IPv6 Security Impact
Many security issues in IPv6 remain the same as in IPv4, but v6 also has new
features that affect system and network security, as well as potentially
impacting on policies and procedures. IPv6 and IPv4 usually operate completely
independently over the same Layer 2 infrastructure, so additional and separate
IPv6 security mechanisms must be implemented. Many areas will need overhauling,
such as firewalls, monitoring and accounting. It is important to keep in mind
that IPv6 is young operationally and may have issues not yet encountered, or
Many enterprises solely using IPv4 assume IPv6 intrusion cannot happen on their
systems. This is quite incorrect – see IPv6 Security Myth No. 1. All sites should now firewall and
monitor both IPv4 and IPv6.
If IPv6 traffic is not monitored then it is impossible to know how much IPv6
traffic is on networks, and it is almost a certainty that some IPv6 traffic is
being carried. At the user level, IPv6 can be accidentally or deliberately
employed to bypass usage and security policies. See here for a list of IPv6 monitoring and testing software.
Moving To an IPv6 Frame of Mind
For decades, system and network admins have learnt to conserve and apportion
scant IPv4 allocations. To deal with the astonishing abundance of IPv6
addresses takes a complete change of mindset. The standard IPv6 allocation for
a single subnet or small enterprise is a /64 prefix, which contains four
billion times the total of possible addresses in today's IPv4 Internet. An
entirely new approach to addressing must be adopted to use IPv6 optimally,
focused on well-designed layouts that reflect service location or function,
network growth or potential mergers, or other relevant parameters.
An example of IPv4 thinking that must radically change in an IPv6 setting
concerns ICMP (the ping protocol). In IPv6, routers do not fragment too-large
packets, which greatly improves throughput. If a packet is too large to
forward, the router discards the packet and sends the host an ICMPv6 Packet Too
Big message, which includes the MTU of the next hop. The host now uses the
lower MTU and successfully retransmits the packet. Many IPv4-experienced admins
firmly believe blocking ICMP is a good security practice, but in IPv6 this will
cause severe, difficult-to-diagnose problems.
ICMP and Multicast
The common IPv4 practice of blocking ICMP packets as a supposed security
measure (see above) should not occur, as IPv6 functioning depends on ICMPv6 for
error messages, path MTU discovery, multicast group management and Neighbour
Discovery. IPv6 also relies upon multicast availability, which will impact on
firewalls, intrusion detection and access control rules.
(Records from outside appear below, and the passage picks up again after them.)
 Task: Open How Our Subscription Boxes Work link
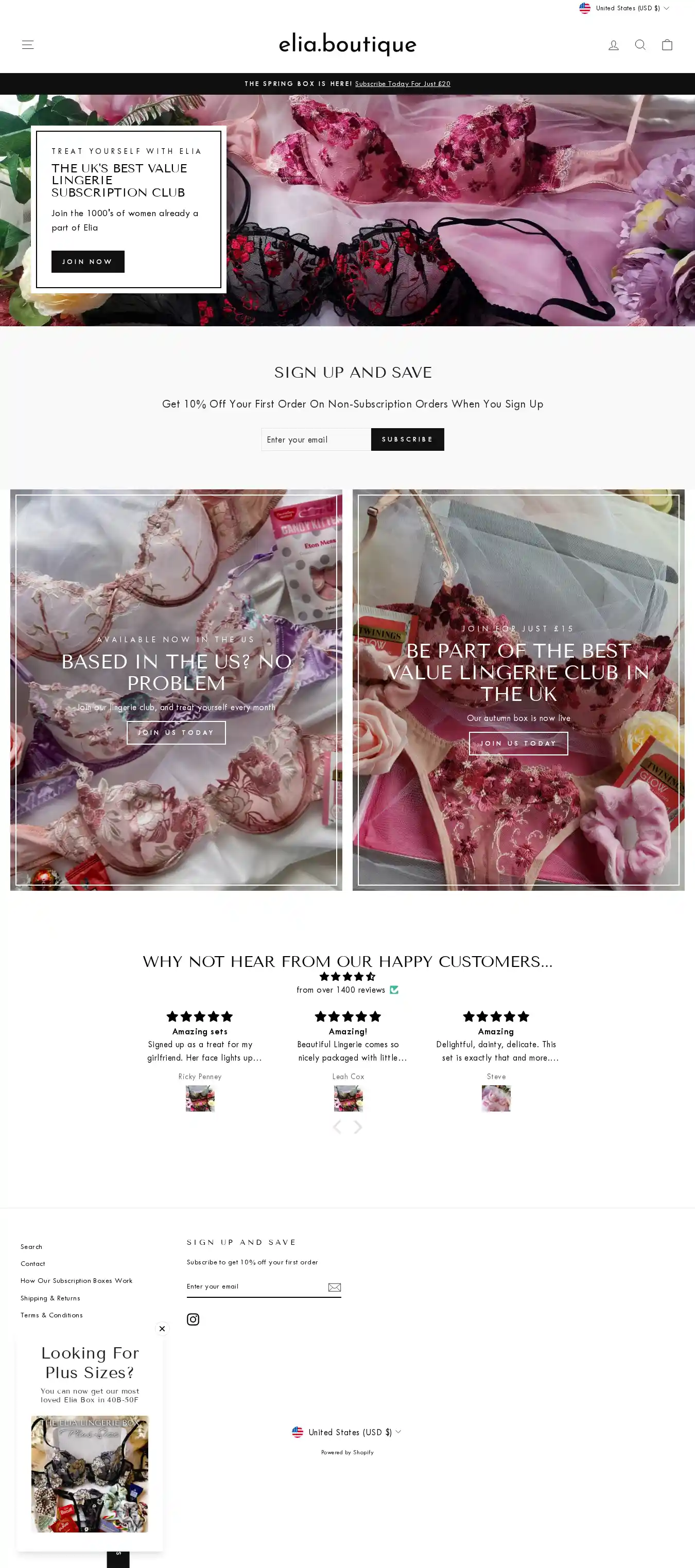(x=76, y=1280)
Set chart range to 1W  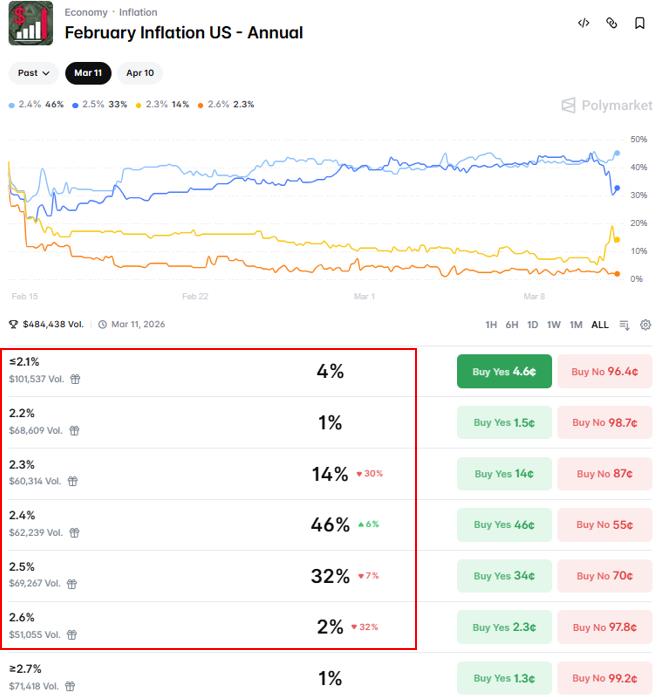coord(554,325)
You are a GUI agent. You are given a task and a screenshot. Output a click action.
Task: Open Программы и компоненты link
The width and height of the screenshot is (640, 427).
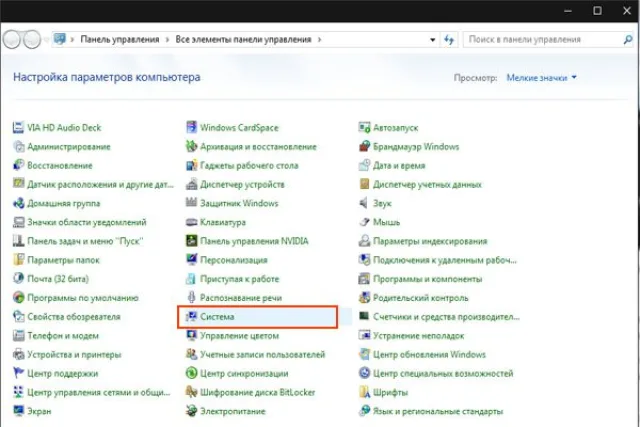[427, 279]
Dual stacking means devices have both IPv4 and IPv6 protocol capabilities. It
is usually seen as an essential transition method for staged deployment of
IPv6, but it means two protocols are in play: security must be maintained for
both. This is expensive in terms of time and effort, so some large
organisations, e.g. Facebook, are now adopting IPv6 entirely on their internal
networks, and using conversion techniques at the network borders.
Tunnelling means packets of one protocol are encapsulated by packets of a
second protocol, for transport across a network of the second type. Tunnels are
an essential IPv6 transition technique. However, some operating systems out of
the box will automatically establish an IPv6 network when a client is connected
to a server, e.g. various Windows releases. Potentially unwanted new paths to
hosts can be set up, and firewalls may be unprepared.
Autoconfiguration in IPv6 is an efficient and economic process, but has
potential vulnerabilities. SLAAC (Stateless Address Autoconfiguration) is the
process by which a host configures its own address based on its hardware (MAC)
address. But the exposure of MAC addresses may permit host identification via
interface ID, NIC vendor, or host vendor. Addresses generated by random,
temporary, or cryptographic means can tackle this problem. DHCPv6 (Dynamic
Host Configuration Protocol) allows a server to supply addresses to hosts. DHCP
in IPv4 needed external support, but in IPv6 it requires nothing but a working
router for the connected host to be immediately reachable.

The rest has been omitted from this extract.